Social or psychological contraindications to medical abortion are more common than medical contraindications. Women are not good candidates for medical abortion if they do not wish to take responsibility for their own care, are anxious to have the abortion over quickly, cannot return for follow-up visits, or cannot understand the instructions. Other nonmedical criteria to be considered include access to a telephone and to 24-hour emergency medical treatment. Counseling should include a description of cramping and bleeding and should indicate that the process may not be completed for several weeks. Counseling also must include discussion of pregnancy options to ensure that a woman is certain about her decision to have an abortion. If she is uncertain, the decision about abortion technique must be delayed, even if the delay means that she will not be able to choose a medical method.
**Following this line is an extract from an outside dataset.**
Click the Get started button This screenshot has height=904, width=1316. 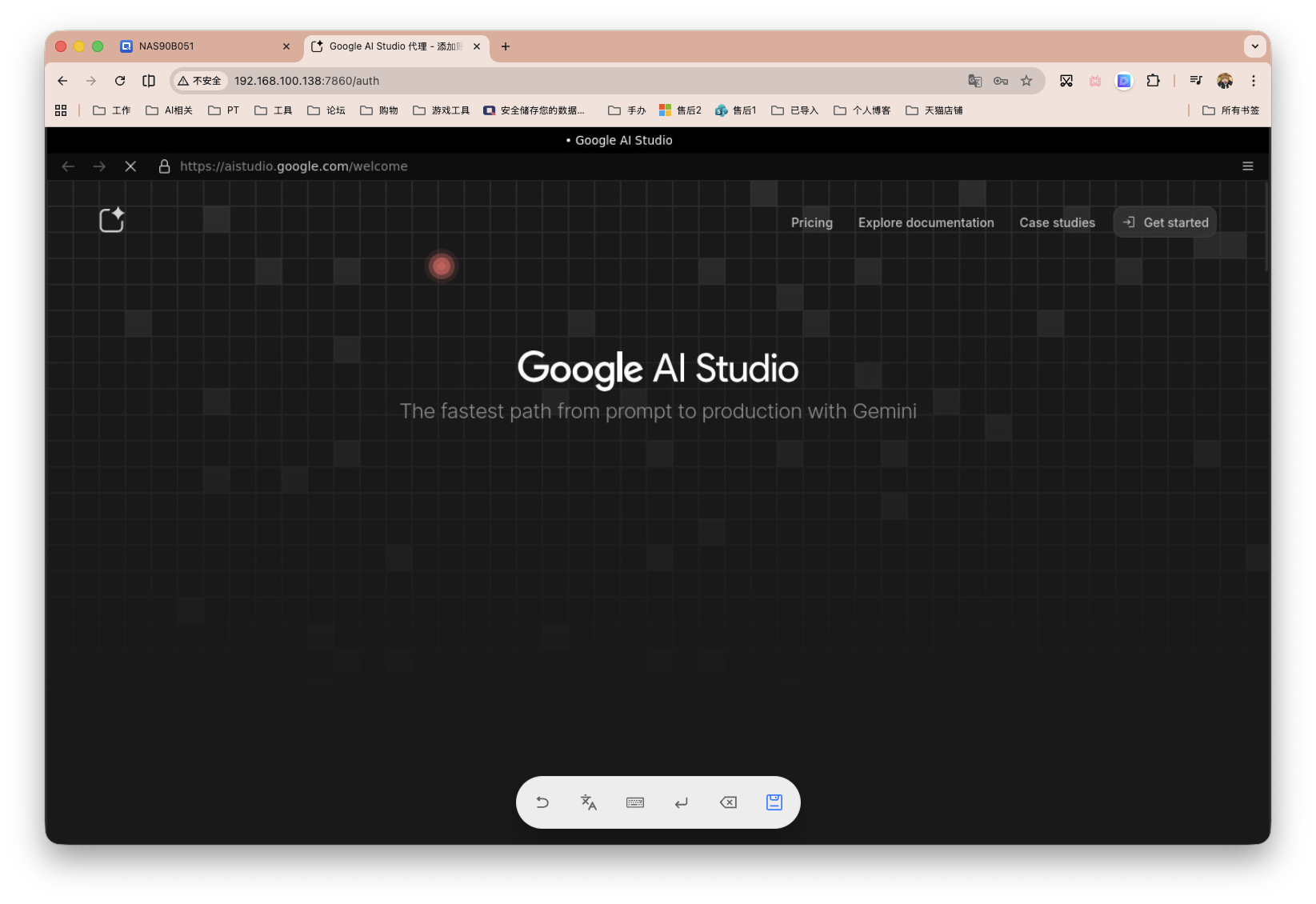(x=1166, y=222)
Intervention guidelines vary for women who have a persistent gestational sac detected by ultrasonography without evidence of embryonic cardiac activity or continuing development. Protocols used in mifepristone studies define a retained sac two weeks after mifepristone administration as an indication for suction evacuation. However, studies using methotrexate and misoprostol suggest that intervention for a nonviable pregnancy is unnecessary and that expulsion will occur, on average, between 22 and 29 days after the methotrexate is administered. For this reason, mifepristone studies in the United States over the past six years have allowed approximately 36 days to elapse before recommending surgical intervention.

ACOG made the following recommendations based on good, consistent scientific evidence:

• Medical abortion should be considered a medically acceptable alternative to surgical abortion in selected, carefully counseled, and informed women.
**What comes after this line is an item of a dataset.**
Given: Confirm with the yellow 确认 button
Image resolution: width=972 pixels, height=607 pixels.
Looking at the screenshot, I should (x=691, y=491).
• The protocol of administering 600 mg of mifepristone orally followed approximately 48 hours later by 400 mcg of misoprostol orally, which is approved by the U.S. Food and Drug Administration (FDA) for medical abortion, is safe and effective up to seven weeks’ gestation (calculated from the first day of the last menstrual period).

• Compared with the FDA-approved regimen, mifepristone/misoprostol regimens using 200 mg of mifepristone orally and 800 mcg of misoprostol vaginally are associated with a decreased rate of continuing pregnancies, decreased time to expulsion, fewer side effects, improved complete abortion rates, and lower cost for women with pregnancies up to nine weeks’ gestation.

• A methotrexate/misoprostol regimen is appropriate for medical abortion only in pregnancies up to seven weeks’ gestation. Women using this regimen may wait up to four weeks for complete abortion to occur.

• Mifepristone/misoprostol regimens using 200 mg of mifepristone orally and 800 mcg of misoprostol vaginally generally are preferred to regimens using methotrexate and misoprostol or misoprostol only.

• A patient may administer misoprostol safely and effectively, orally or vaginally, in her home as part of a medical abortion regimen.

The following recommendations were based on limited scientific evidence:

• Because the teratogenicity of medical abortifacients becomes an important issue if the pregnancy continues, patients must be informed of the need for a surgical abortion in the event of a failed medical abortion.

• Gestational age should be confirmed by clinical evaluation or ultrasonography.

The following recommendations were based on consensus and expert opinion:

• Surgical curettage must be available on a 24-hour basis for women with hemorrhage, even though less than 1 percent of women undergoing a medical abortion will need curettage because of excessive bleeding.

• Pretreatment Rho(D) immunoglobulin (RhoGAM) should be administered if indicated.

• No data exist to support the universal use of prophylactic antibiotics for medical abortion.